:: WHAT TO PRODUCE ::
Reproduce only this range: the line holding "Click Eliminar Contacto in the menu" through the last line of the data below, both included, exactly, with no pictures.

◆ ◆ ◆ ◆ ◆

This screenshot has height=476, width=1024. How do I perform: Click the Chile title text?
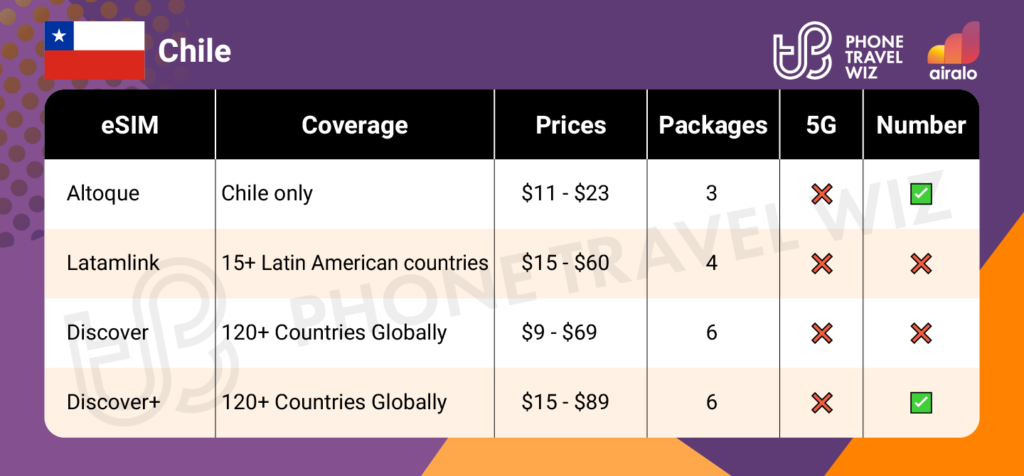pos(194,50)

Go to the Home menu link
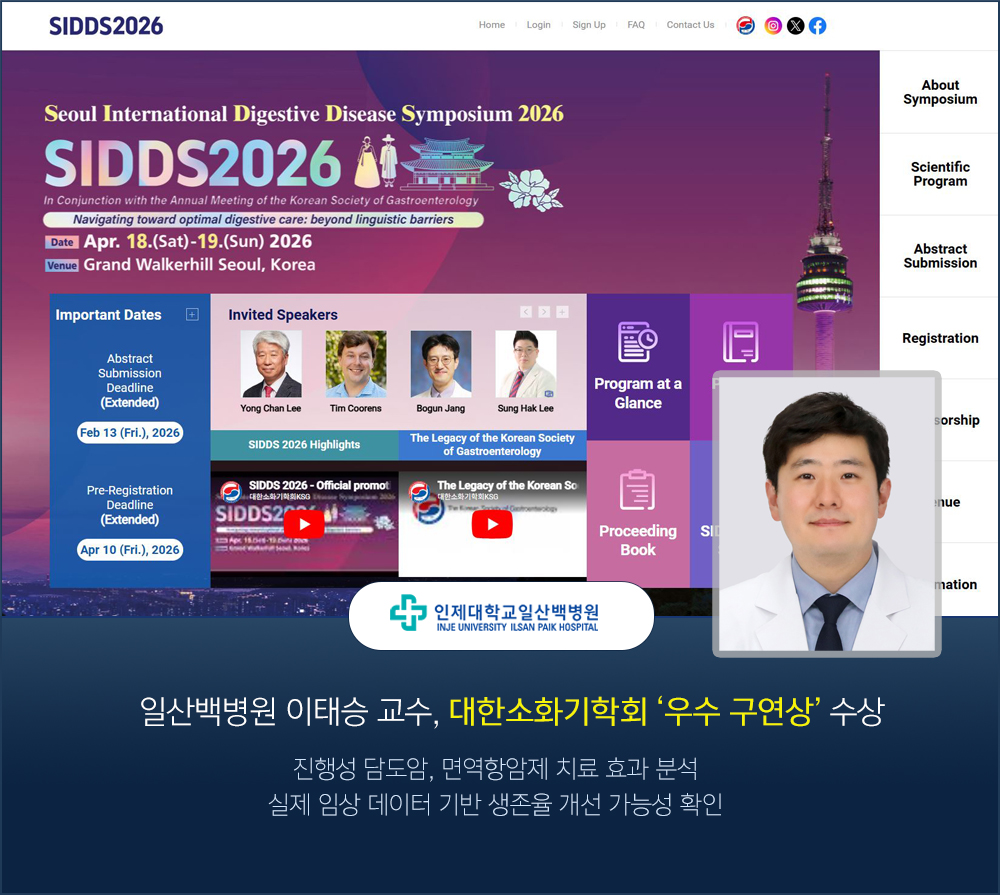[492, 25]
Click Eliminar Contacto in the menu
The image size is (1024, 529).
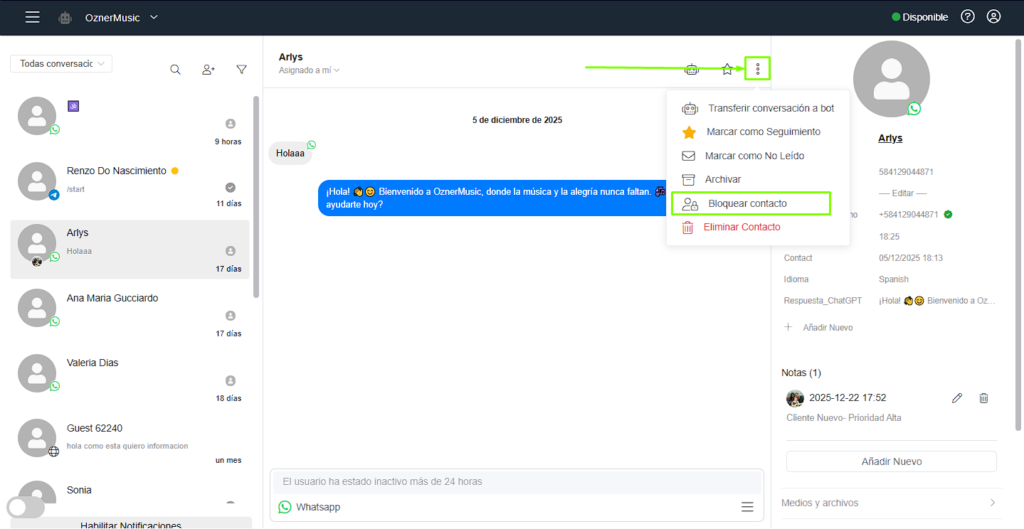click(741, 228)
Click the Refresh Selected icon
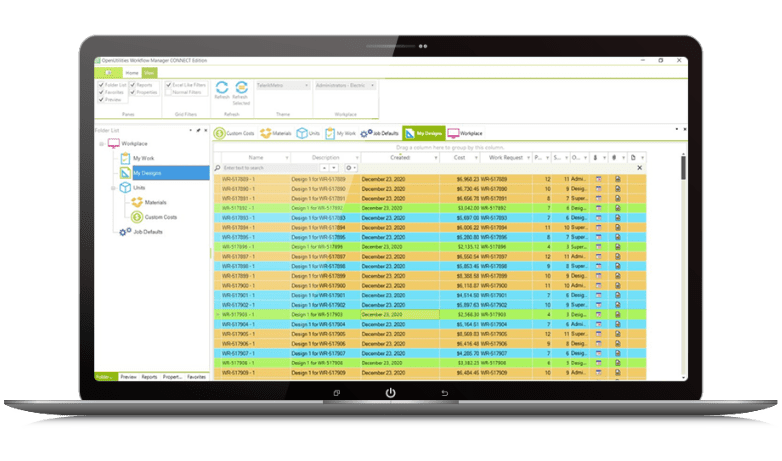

◆ ◆ ◆ ◆ ◆

:: SOLUTION TO THE EXERCISE ::
Click Eliminar Contacto in the menu
The image size is (1024, 529).
click(741, 228)
Click the Refresh Selected icon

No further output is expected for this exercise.